Dans l’exposition, la course du soleil est figurée par un éclairage expressionniste qui dessine deux ombres de l’échelle: l’une, au sol, évoque l’image d’un temps passé; l’autre, projetée au mur, illustre un temps futur. Par son socle et son éclairage, la structure nous apparaît comme un trait d’union entre les temps. Les reflets sur l’échelle nous invitent à une contemplation.
De plus, l’exposition nous offre une expérience auditives immersive. Des vagues sonores composées par Yasmine Meddour et Paolo Castrini donnent la sensation d’un temps suspendu. À la fin, une vidéo diffuse un film court qui présente les différentes étapes de l’installation.
Parlez-nous de la série Aïn Leuh, consacrée aux femmes berbères.
Au mois de juillet 2018, je suis allé à la rencontre de tisseuses berbères du Moyen Atlas marocain. Ces femmes récupèrent des chutes de tissus destinées à être jetées et elles les transforment en créations, selon la technique boucharouite. Je ne connaissais pas cette technique avant de les rencontrer.
J’ai découvert un lieu exigu; les mains de ses femmes glissaient le long des fils du métier à tisser. J’ai observé leur travail. Je suis revenu tous les matins, fasciné par la précision de leur geste, leur élégance et la beauté de leurs précieuses confections. Puis j’ai apporté mon appareil et j’ai pris quelques photos. L’une des tisseuses m’a aidé à communiquer avec les autres. Elles m’ont parlé de leur métier, du geste qui se transmet de mère en fille depuis plusieurs générations. Elles ont également évoqué le lien spirituel qui existe entre leur savoir-faire et la splendeur des montagnes berbères. Pour honorer ce lien avec la nature, nous avons installé un métier à tisser dans la montagne. Un berger nous a aidés; il nous apportait du thé. Les jours suivants, les tisseuses ont improvisé d’autres installations éphémères en pleine nature. Ce moment de grâce nous interroge sur l’origine du geste artisanal et sur son caractère sacré.
Envisagez-vous de présenter cette série photographique en France ou à l’étranger?
J’aimerais beaucoup présenter cette série au Musée de la femme, à Marrakech, ou ailleurs à l’étranger. J’ai enregistré les paroles des femmes qui participaient au projet et j’imagine une exposition qui réunirait leurs confidences.

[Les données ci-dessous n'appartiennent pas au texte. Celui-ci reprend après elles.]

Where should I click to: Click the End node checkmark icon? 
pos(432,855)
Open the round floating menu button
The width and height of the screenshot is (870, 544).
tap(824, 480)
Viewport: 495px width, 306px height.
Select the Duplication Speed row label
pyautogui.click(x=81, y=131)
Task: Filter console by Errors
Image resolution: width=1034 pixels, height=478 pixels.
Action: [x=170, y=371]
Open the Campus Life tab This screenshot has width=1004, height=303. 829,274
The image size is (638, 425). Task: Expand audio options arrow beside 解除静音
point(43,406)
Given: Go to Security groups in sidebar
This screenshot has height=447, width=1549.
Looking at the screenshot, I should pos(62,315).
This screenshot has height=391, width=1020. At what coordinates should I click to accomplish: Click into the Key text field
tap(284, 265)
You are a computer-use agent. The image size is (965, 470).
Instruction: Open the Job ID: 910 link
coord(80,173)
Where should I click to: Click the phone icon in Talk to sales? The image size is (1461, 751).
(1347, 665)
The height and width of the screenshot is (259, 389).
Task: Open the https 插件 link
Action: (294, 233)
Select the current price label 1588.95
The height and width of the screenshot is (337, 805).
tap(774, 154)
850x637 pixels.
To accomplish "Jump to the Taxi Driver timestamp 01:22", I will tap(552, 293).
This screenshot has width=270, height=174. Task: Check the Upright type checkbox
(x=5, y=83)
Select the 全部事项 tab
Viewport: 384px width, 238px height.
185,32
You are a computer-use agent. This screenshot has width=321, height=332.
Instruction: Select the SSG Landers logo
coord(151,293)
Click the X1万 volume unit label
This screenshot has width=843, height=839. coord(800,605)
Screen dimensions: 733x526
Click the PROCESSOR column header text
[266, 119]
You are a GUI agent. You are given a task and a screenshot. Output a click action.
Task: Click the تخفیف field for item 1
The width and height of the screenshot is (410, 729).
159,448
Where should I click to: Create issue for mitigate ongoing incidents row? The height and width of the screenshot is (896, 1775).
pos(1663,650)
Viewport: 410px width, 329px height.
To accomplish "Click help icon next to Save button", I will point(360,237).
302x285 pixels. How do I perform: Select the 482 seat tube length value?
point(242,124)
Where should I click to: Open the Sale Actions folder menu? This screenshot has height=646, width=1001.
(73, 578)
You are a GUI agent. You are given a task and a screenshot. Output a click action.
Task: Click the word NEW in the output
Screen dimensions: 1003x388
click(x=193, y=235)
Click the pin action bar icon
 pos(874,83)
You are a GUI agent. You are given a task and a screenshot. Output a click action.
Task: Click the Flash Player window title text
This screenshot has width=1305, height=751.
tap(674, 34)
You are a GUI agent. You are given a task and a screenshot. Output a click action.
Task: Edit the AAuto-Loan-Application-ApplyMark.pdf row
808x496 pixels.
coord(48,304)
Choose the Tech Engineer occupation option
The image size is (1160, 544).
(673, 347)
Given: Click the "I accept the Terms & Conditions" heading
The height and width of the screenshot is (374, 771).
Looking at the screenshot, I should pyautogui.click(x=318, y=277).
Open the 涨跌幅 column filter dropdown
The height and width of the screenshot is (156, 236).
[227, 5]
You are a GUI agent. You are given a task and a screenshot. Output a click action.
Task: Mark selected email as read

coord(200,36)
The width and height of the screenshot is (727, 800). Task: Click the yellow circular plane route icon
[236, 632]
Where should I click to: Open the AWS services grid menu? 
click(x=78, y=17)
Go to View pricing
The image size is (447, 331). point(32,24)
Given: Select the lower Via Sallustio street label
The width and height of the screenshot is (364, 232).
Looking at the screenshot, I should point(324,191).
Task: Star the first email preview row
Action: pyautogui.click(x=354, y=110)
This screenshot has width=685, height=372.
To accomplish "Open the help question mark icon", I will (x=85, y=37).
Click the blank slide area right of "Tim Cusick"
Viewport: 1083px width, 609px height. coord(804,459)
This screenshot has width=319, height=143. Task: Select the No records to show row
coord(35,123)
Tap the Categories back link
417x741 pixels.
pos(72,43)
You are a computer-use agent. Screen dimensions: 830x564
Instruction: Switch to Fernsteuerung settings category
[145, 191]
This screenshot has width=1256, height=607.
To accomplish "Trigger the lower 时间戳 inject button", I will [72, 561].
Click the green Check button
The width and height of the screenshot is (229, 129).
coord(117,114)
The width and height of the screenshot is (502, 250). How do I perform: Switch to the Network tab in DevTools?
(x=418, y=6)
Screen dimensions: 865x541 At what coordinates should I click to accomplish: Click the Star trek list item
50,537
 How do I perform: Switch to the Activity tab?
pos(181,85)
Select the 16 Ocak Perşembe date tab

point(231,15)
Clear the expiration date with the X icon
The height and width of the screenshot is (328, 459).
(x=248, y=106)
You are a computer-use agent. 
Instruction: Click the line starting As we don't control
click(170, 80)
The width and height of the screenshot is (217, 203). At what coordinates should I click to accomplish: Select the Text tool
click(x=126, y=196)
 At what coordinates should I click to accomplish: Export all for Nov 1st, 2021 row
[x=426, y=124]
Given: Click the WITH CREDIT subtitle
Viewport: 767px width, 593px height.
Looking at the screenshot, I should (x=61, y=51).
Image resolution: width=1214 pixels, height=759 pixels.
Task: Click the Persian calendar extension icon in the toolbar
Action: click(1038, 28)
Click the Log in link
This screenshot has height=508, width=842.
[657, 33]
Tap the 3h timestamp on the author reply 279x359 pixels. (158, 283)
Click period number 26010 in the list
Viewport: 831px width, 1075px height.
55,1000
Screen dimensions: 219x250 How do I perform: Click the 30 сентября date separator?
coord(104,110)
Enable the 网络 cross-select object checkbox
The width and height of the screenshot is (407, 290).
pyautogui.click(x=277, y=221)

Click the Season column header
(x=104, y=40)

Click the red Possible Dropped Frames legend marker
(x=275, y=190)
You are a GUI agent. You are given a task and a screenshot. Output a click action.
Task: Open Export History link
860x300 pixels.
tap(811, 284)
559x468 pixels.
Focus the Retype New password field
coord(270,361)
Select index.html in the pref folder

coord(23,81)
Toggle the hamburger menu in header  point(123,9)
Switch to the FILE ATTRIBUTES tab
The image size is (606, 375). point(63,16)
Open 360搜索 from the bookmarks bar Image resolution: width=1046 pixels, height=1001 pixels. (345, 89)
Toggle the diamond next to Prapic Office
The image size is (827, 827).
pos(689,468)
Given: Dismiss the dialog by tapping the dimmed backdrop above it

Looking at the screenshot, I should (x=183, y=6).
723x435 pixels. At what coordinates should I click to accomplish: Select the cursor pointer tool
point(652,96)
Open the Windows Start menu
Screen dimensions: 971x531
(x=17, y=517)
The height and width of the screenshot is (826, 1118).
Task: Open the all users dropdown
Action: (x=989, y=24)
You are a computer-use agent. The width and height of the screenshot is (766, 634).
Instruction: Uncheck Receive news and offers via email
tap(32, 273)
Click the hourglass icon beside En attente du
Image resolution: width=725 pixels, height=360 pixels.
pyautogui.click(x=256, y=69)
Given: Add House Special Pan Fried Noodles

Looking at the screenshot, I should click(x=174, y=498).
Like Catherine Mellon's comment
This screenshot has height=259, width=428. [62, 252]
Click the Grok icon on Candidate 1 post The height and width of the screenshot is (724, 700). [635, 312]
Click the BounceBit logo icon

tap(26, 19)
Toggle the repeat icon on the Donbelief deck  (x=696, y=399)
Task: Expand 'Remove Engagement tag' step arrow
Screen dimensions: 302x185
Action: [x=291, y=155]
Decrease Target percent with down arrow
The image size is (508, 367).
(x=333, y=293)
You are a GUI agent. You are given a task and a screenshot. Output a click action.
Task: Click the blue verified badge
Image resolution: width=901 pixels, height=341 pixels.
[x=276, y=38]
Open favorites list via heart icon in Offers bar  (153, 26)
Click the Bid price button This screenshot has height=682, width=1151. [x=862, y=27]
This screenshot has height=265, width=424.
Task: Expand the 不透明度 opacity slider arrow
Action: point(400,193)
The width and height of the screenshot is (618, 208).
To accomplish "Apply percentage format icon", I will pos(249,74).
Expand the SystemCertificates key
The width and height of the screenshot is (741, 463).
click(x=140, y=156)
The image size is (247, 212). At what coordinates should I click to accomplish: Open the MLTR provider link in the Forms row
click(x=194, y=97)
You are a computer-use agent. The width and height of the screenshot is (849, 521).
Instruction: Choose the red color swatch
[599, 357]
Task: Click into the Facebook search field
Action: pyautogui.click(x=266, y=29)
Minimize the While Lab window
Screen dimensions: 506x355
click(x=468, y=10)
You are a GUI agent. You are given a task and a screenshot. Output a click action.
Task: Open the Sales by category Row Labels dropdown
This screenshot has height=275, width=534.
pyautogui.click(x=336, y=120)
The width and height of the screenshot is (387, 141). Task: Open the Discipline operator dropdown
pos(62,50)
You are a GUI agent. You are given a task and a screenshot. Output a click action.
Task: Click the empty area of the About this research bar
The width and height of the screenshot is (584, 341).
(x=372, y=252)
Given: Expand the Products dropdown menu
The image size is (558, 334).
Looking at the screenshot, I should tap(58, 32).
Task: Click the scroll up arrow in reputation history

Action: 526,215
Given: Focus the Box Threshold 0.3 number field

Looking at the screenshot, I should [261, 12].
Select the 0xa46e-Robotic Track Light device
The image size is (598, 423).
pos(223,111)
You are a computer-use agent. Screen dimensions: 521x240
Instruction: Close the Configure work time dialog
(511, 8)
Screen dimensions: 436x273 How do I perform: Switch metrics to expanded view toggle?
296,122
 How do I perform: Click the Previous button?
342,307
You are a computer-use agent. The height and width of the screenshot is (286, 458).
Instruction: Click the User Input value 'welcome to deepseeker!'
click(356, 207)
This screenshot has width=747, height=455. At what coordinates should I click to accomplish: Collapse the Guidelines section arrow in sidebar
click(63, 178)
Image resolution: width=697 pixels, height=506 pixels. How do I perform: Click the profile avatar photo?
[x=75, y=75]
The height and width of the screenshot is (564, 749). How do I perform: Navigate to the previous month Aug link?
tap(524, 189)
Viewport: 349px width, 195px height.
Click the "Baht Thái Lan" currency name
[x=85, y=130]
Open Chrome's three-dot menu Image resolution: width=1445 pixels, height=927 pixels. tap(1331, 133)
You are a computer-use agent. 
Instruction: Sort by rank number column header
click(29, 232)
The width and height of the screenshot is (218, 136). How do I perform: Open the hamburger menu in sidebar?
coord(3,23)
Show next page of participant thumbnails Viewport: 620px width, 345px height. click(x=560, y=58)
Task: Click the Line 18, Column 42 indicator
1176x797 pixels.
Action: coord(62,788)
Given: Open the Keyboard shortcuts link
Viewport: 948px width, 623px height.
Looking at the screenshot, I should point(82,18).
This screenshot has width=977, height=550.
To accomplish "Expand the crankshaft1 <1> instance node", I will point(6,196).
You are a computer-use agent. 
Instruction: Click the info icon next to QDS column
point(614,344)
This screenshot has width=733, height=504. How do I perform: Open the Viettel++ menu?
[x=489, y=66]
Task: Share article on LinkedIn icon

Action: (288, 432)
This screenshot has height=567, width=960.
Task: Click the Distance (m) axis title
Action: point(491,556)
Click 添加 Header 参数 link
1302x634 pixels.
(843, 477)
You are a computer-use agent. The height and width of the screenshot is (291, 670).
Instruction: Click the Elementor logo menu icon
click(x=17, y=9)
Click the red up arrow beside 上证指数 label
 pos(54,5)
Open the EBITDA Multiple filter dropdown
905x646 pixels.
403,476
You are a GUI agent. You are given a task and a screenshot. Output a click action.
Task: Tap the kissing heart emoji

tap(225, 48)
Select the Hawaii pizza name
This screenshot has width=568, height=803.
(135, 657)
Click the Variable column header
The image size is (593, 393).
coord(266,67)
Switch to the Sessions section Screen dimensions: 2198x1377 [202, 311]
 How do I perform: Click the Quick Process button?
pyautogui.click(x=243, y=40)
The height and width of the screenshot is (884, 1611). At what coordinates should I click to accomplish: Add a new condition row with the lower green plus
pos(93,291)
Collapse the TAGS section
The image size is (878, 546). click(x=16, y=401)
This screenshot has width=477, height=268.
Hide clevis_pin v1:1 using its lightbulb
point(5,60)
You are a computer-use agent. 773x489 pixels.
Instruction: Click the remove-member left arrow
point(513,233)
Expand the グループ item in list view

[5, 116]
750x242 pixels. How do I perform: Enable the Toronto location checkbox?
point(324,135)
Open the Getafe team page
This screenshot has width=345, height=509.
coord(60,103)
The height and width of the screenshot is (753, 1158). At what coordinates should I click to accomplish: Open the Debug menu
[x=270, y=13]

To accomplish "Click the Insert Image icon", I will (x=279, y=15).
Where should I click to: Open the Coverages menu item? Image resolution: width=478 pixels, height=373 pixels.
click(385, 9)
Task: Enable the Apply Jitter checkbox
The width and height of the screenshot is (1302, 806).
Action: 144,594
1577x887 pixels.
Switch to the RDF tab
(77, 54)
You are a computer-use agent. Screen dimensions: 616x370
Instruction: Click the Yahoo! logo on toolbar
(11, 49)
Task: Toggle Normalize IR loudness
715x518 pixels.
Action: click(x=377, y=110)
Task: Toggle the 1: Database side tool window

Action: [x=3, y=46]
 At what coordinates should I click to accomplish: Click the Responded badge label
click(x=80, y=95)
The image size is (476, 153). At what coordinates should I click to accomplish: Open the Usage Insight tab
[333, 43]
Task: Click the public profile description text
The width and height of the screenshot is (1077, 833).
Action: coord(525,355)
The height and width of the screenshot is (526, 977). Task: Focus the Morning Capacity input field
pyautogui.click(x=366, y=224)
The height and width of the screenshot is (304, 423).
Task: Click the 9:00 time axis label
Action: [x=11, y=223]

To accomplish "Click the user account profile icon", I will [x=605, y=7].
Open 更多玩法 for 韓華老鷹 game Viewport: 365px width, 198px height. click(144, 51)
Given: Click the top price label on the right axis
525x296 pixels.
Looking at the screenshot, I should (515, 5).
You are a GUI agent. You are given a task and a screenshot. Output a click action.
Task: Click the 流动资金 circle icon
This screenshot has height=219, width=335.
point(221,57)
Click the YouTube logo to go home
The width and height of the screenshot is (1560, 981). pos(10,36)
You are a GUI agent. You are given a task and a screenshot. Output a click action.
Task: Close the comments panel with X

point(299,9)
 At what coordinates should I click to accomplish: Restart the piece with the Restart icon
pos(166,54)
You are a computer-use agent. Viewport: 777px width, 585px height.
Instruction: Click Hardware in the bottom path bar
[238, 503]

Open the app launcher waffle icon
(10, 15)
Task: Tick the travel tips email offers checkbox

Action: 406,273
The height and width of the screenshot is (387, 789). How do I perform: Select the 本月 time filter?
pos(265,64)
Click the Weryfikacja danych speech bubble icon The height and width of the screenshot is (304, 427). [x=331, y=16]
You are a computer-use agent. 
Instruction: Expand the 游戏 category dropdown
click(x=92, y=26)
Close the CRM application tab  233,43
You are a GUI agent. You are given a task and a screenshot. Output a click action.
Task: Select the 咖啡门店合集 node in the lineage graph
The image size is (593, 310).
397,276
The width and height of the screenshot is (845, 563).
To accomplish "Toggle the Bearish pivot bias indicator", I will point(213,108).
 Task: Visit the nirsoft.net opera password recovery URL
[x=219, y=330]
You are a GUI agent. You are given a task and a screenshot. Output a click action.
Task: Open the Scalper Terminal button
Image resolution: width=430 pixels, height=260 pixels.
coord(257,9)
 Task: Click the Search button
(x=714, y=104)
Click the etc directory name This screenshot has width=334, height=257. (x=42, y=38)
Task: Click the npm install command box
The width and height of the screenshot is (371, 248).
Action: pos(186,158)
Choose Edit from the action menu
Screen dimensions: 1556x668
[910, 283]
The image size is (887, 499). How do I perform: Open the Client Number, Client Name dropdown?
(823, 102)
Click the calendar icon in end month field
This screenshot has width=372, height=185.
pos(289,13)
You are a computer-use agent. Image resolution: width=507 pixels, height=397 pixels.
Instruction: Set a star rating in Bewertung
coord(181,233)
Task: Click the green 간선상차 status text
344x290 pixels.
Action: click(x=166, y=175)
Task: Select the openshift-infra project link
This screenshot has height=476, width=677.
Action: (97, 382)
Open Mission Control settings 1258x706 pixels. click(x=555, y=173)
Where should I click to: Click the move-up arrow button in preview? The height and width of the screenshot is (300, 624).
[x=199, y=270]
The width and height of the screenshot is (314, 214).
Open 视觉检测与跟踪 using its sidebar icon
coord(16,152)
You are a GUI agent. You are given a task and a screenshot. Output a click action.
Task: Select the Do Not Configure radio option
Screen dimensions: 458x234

Ce serait magnifique de faire voyager leurs histoires. J’ai recueilli leurs témoignages et j’ai aussi réalisé une vidéo de l’installation du métier à tisser dans la montagne berbère.
Quels sont les artistes et les formes d’art qui vous inspirent?
J’ai travaillé avec l’artiste français JR pendant sept ans et je pense que cet aspect «installation dans l’espace public» est lié à l’expérience que j’ai vécue à ses côtés. J’ai aussi travaillé avec Agnès Varda, dont l’univers poétique me fascine. En voyant cette échelle ancrée dans la mer, j’ai pensé au peintre Claude Monet et à ses interprétations de la cathédrale de Rouen. J’admire enfin les artistes surréalistes comme Christo ou Philippe Ramette. J’aime l’idée que l’art soit interactif et accessible à tous. Ainsi, avec l’installation de L’Échelle, il était possible de nager jusqu’aux barreaux: grimper et se voir, un temps, suspendu entre ciel et mer.